## YOUR OBJECTIVE
What lines below contain the string "legend"? List them all.

## DATA
==============================
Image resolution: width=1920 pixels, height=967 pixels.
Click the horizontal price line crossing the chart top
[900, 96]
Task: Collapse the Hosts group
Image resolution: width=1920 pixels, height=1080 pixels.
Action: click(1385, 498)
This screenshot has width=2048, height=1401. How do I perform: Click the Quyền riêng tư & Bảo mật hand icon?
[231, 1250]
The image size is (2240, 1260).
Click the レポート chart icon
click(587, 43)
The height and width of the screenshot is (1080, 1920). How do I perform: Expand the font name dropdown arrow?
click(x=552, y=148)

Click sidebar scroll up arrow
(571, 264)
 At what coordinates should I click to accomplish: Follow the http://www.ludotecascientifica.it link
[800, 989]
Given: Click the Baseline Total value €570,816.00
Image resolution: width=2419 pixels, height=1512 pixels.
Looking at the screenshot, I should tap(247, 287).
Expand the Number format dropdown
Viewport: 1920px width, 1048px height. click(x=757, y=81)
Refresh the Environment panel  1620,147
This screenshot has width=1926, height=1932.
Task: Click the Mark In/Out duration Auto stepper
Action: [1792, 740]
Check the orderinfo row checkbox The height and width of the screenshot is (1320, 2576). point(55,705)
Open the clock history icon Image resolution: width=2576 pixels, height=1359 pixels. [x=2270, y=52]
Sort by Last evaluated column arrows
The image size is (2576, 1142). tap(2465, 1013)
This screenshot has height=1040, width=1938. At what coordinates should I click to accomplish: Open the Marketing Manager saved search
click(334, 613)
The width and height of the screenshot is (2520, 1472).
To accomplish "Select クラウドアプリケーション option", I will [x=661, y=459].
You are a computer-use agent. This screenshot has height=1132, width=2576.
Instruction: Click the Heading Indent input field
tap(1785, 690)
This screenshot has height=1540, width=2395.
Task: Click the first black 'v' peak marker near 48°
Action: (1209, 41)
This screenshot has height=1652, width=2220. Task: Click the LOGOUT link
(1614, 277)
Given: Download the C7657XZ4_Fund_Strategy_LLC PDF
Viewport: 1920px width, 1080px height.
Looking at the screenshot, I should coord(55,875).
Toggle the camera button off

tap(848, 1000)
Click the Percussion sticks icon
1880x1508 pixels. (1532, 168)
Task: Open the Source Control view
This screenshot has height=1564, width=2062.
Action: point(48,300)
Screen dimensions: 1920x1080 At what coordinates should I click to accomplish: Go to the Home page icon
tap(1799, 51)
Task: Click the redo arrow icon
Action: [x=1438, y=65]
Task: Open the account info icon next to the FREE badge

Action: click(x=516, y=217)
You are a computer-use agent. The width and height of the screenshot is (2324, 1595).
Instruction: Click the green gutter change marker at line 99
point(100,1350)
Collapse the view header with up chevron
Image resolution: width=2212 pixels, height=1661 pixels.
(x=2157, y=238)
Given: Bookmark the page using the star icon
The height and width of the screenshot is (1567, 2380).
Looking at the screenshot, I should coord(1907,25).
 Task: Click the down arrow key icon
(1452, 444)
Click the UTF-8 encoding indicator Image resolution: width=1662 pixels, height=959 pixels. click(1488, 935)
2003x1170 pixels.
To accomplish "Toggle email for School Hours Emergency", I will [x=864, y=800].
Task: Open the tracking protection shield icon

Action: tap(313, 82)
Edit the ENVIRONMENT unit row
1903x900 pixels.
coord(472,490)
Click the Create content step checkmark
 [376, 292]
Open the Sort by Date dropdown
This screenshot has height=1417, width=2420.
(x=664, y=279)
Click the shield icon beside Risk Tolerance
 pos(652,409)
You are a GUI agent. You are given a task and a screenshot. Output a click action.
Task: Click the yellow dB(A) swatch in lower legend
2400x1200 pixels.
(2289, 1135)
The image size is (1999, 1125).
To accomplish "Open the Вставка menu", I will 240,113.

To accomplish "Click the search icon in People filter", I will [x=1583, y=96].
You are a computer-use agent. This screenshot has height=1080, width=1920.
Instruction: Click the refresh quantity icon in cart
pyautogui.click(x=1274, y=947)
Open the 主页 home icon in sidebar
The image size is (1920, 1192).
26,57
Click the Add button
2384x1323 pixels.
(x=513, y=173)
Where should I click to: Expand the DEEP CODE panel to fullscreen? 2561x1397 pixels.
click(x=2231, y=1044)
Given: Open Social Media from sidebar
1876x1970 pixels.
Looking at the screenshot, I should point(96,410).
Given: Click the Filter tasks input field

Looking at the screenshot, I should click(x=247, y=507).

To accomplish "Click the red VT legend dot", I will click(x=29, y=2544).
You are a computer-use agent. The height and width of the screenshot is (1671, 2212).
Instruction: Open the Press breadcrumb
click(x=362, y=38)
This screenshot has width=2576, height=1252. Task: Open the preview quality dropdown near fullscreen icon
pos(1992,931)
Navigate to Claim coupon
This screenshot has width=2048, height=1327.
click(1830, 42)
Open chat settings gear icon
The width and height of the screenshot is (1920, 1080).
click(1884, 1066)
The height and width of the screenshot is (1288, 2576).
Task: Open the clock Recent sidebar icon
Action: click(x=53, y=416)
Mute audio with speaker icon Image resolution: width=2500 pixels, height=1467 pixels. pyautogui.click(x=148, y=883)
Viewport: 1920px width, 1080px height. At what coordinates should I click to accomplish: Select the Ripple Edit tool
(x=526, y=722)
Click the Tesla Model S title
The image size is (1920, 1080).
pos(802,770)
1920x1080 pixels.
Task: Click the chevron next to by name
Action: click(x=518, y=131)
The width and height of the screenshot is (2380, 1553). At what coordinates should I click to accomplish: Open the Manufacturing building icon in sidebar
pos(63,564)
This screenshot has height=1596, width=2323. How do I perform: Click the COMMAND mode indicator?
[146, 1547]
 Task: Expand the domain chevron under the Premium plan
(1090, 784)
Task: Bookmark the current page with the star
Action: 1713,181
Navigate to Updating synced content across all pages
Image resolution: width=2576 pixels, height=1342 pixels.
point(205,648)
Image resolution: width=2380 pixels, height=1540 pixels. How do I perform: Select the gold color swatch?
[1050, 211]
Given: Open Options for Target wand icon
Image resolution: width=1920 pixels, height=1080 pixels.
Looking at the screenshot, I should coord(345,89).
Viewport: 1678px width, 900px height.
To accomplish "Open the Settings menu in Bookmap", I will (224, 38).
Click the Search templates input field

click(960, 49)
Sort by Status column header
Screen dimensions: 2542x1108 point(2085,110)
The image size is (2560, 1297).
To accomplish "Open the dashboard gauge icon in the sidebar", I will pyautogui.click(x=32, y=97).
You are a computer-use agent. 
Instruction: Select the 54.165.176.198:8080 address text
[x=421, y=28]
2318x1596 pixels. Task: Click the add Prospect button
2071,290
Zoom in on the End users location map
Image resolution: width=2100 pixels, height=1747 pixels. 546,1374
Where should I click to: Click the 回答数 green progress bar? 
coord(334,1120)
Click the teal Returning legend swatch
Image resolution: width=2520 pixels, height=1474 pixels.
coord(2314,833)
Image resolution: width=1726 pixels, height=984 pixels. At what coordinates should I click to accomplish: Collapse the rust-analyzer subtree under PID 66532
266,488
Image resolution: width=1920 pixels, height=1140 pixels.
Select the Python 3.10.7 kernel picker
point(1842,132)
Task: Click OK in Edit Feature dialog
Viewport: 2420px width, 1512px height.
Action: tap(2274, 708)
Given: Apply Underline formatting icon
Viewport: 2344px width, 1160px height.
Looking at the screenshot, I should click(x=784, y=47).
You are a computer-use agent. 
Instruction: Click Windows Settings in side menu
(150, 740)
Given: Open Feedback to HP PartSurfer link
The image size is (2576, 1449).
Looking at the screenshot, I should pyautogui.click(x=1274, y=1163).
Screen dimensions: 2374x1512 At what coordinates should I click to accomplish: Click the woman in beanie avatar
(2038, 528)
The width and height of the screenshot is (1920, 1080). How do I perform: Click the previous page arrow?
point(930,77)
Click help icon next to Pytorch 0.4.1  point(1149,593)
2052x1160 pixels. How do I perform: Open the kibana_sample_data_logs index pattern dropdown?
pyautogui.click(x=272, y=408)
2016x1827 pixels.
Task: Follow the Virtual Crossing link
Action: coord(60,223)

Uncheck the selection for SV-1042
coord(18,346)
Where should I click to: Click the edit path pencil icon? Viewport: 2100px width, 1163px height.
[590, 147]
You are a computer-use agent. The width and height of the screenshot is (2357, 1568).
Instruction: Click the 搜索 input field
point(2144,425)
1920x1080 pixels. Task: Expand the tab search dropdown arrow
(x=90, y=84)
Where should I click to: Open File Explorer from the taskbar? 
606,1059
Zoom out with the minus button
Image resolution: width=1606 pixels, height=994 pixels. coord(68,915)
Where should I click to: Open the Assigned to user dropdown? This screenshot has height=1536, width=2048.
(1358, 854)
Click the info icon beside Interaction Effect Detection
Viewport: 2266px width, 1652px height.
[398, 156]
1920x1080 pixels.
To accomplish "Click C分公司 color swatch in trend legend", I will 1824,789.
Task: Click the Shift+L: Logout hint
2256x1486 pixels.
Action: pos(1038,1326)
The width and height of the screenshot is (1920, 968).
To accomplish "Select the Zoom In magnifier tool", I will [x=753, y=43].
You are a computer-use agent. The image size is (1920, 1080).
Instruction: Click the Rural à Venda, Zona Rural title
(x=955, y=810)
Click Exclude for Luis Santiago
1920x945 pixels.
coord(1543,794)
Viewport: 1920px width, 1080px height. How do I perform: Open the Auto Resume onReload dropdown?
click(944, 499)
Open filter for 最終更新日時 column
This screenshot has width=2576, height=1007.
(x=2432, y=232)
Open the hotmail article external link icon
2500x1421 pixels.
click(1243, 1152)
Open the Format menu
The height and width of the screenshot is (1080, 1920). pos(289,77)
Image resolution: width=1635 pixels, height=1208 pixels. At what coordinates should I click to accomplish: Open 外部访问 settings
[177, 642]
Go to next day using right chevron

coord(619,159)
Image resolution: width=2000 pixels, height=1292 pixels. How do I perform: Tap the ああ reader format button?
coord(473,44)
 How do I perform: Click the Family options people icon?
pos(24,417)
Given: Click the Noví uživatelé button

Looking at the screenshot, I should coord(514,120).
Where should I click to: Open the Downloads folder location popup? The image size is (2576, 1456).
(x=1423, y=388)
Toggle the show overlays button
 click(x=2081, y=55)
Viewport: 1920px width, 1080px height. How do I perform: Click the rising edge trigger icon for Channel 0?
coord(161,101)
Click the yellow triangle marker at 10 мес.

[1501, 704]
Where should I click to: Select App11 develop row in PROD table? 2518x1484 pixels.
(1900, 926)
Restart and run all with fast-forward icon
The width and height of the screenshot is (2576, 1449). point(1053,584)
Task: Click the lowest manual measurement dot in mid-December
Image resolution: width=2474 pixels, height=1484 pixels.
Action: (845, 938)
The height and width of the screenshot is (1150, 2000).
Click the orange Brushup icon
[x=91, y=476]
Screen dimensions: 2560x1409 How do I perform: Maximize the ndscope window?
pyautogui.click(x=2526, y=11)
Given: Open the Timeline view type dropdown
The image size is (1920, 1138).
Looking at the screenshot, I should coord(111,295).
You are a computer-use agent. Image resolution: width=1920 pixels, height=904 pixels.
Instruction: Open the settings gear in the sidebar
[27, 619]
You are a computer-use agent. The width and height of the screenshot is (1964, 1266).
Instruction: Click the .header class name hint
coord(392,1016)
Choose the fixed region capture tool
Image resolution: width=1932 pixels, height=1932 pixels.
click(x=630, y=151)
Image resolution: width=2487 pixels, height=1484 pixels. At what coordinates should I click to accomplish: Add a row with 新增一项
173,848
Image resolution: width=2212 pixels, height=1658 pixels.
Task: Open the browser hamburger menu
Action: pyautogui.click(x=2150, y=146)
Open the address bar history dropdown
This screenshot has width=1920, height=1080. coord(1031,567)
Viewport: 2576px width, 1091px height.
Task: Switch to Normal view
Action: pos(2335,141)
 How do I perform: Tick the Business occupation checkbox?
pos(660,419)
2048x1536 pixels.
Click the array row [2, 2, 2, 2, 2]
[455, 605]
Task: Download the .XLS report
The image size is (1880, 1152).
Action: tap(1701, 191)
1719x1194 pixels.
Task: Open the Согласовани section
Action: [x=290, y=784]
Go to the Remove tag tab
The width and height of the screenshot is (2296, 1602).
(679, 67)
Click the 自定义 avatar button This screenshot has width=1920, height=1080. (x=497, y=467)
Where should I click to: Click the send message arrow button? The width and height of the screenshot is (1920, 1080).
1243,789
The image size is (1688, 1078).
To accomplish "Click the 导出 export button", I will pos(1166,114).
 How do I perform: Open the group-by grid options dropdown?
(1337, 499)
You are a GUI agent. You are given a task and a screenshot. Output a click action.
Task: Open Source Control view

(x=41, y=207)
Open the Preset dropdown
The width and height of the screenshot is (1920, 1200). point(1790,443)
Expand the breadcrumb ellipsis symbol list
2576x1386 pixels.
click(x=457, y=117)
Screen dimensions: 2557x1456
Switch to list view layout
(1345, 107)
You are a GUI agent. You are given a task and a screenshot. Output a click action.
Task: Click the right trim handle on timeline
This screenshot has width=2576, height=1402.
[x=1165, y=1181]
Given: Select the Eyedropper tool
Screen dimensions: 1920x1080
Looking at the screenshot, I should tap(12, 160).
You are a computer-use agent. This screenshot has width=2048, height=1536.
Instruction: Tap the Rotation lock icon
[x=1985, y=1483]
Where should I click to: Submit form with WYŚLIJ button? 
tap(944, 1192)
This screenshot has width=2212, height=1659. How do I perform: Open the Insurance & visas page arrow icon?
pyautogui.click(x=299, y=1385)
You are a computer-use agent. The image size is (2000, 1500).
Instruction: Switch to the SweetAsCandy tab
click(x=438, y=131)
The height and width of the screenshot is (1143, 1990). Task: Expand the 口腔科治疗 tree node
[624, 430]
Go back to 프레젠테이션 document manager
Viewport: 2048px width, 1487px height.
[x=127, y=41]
==============================
## ANSWER FOR THE TASK
Task: Click the yellow dB(A) swatch in lower legend
To accomplish "Click the red VT legend dot", I will click(x=29, y=2544).
Click the teal Returning legend swatch
To accomplish "Click C分公司 color swatch in trend legend", I will 1824,789.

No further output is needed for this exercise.